Copy out every one of the following records word for word.

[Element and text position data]
— START —

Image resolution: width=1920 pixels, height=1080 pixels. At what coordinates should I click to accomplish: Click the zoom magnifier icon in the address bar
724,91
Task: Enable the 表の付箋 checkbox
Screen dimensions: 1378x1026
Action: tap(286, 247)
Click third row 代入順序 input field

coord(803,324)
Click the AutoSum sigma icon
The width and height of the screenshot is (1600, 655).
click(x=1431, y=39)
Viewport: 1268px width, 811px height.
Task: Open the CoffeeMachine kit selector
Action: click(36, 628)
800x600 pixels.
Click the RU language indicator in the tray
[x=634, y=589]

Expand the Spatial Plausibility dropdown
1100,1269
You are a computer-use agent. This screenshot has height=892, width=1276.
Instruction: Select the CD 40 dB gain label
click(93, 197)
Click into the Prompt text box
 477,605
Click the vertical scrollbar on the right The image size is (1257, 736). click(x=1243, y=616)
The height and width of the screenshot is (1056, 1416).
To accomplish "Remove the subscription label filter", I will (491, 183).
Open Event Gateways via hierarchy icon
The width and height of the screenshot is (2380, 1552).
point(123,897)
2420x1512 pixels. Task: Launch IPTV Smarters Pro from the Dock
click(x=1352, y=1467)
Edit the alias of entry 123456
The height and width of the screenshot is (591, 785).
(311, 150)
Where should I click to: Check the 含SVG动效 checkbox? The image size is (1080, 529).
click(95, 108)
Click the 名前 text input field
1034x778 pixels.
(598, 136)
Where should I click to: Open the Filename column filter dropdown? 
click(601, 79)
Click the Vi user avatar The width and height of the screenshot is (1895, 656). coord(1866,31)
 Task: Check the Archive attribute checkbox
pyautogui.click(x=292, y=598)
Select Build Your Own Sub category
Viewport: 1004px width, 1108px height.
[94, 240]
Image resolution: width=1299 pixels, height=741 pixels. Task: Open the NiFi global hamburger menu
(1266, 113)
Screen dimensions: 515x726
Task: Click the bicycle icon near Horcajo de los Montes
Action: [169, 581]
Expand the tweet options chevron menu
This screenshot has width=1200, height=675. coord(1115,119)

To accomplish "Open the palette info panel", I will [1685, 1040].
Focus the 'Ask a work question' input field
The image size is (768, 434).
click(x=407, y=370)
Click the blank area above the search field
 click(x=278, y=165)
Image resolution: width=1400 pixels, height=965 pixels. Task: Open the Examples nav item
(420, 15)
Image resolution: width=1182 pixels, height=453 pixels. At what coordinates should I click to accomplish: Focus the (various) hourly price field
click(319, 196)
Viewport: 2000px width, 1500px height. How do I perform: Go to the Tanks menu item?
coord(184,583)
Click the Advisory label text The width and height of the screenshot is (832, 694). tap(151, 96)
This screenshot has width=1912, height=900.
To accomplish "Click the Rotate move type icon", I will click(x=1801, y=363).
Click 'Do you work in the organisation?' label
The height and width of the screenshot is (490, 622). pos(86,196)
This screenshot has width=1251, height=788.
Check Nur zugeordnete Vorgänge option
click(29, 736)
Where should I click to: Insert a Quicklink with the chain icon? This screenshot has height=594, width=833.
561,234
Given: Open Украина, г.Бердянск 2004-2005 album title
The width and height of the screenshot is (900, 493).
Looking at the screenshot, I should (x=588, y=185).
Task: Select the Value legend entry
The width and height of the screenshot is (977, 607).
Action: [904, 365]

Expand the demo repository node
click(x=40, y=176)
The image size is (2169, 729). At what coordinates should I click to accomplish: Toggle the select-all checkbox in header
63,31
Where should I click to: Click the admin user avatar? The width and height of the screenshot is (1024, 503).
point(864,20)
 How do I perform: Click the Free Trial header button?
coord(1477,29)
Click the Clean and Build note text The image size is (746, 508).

— END —

■ **SOLUTION TO THE PROBLEM**:
Image resolution: width=1920 pixels, height=1080 pixels. At what coordinates should I click to accomplish: Click the zoom magnifier icon in the address bar
724,91
Task: Enable the 表の付箋 checkbox
Screen dimensions: 1378x1026
Action: tap(286, 247)
Click third row 代入順序 input field

coord(803,324)
Click the AutoSum sigma icon
The width and height of the screenshot is (1600, 655).
click(x=1431, y=39)
Viewport: 1268px width, 811px height.
Task: Open the CoffeeMachine kit selector
Action: click(36, 628)
800x600 pixels.
Click the RU language indicator in the tray
[x=634, y=589]

Expand the Spatial Plausibility dropdown
1100,1269
You are a computer-use agent. This screenshot has height=892, width=1276.
Instruction: Select the CD 40 dB gain label
click(93, 197)
Click into the Prompt text box
 477,605
Click the vertical scrollbar on the right The image size is (1257, 736). click(x=1243, y=616)
The height and width of the screenshot is (1056, 1416).
To accomplish "Remove the subscription label filter", I will (491, 183).
Open Event Gateways via hierarchy icon
The width and height of the screenshot is (2380, 1552).
point(123,897)
2420x1512 pixels. Task: Launch IPTV Smarters Pro from the Dock
click(x=1352, y=1467)
Edit the alias of entry 123456
The height and width of the screenshot is (591, 785).
(311, 150)
Where should I click to: Check the 含SVG动效 checkbox? The image size is (1080, 529).
click(95, 108)
Click the 名前 text input field
1034x778 pixels.
(598, 136)
Where should I click to: Open the Filename column filter dropdown? 
click(601, 79)
Click the Vi user avatar The width and height of the screenshot is (1895, 656). coord(1866,31)
 Task: Check the Archive attribute checkbox
pyautogui.click(x=292, y=598)
Select Build Your Own Sub category
Viewport: 1004px width, 1108px height.
[94, 240]
Image resolution: width=1299 pixels, height=741 pixels. Task: Open the NiFi global hamburger menu
(1266, 113)
Screen dimensions: 515x726
Task: Click the bicycle icon near Horcajo de los Montes
Action: [169, 581]
Expand the tweet options chevron menu
This screenshot has width=1200, height=675. coord(1115,119)

To accomplish "Open the palette info panel", I will [1685, 1040].
Focus the 'Ask a work question' input field
The image size is (768, 434).
click(x=407, y=370)
Click the blank area above the search field
 click(x=278, y=165)
Image resolution: width=1400 pixels, height=965 pixels. Task: Open the Examples nav item
(420, 15)
Image resolution: width=1182 pixels, height=453 pixels. At what coordinates should I click to accomplish: Focus the (various) hourly price field
click(319, 196)
Viewport: 2000px width, 1500px height. How do I perform: Go to the Tanks menu item?
coord(184,583)
Click the Advisory label text The width and height of the screenshot is (832, 694). tap(151, 96)
This screenshot has width=1912, height=900.
To accomplish "Click the Rotate move type icon", I will click(x=1801, y=363).
Click 'Do you work in the organisation?' label
The height and width of the screenshot is (490, 622). pos(86,196)
This screenshot has width=1251, height=788.
Check Nur zugeordnete Vorgänge option
click(29, 736)
Where should I click to: Insert a Quicklink with the chain icon? This screenshot has height=594, width=833.
561,234
Given: Open Украина, г.Бердянск 2004-2005 album title
The width and height of the screenshot is (900, 493).
Looking at the screenshot, I should (x=588, y=185).
Task: Select the Value legend entry
The width and height of the screenshot is (977, 607).
Action: [904, 365]

Expand the demo repository node
click(x=40, y=176)
The image size is (2169, 729). At what coordinates should I click to accomplish: Toggle the select-all checkbox in header
63,31
Where should I click to: Click the admin user avatar? The width and height of the screenshot is (1024, 503).
point(864,20)
 How do I perform: Click the Free Trial header button?
coord(1477,29)
Click the Clean and Build note text The image size is (746, 508).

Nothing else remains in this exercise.